Using seaweed as livestock feed could help fight against antibiotic resilience and climate change

Because of the threats caused by climate change to the agriculture sector, people are looking for alternative sources to feed both humans and animals.

Fortunately, seaweed poses as a substitute to animal feed, with its own benefits for the environment and the livestock that consume it.

Brown seaweed creates a compound called “phlorotannins” as they grow.
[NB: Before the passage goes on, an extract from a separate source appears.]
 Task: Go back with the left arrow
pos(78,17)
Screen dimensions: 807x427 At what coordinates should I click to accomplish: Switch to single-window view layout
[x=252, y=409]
Phlorotannins are compounds that can kill bacteria that can emerge among farm animals.

Seaweed commonly grows in the ocean and are harvested from their stocks in a rotational manner to ensure that natural habitats for marine life won’t be plundered.

The plants also easy to maintain because seaweed mostly rely on existing nutrients in the ocean.
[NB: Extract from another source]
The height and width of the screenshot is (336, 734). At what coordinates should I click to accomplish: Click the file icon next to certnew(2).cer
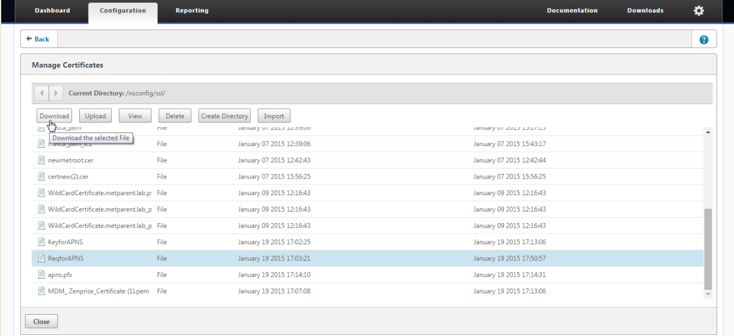coord(41,176)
Cultivating seaweed doesn’t compete for land space like other traditional feed ingredients and could reduce pressure on agricultural land to allow space for habitat restoration and reforestation, which helps in fighting climate change.

Additionally, seaweed farms in the ocean also draw in a lot of carbon dioxide to help de-acidify the surrounding seawater, as well as release oxygen to improve the health of sea life and encourage other organisms such as corals to grow stronger.

Livestock farmers can gain many benefits from using brown seaweed as feed. It can be converted into supplements for livestock that could also help mitigate climate change.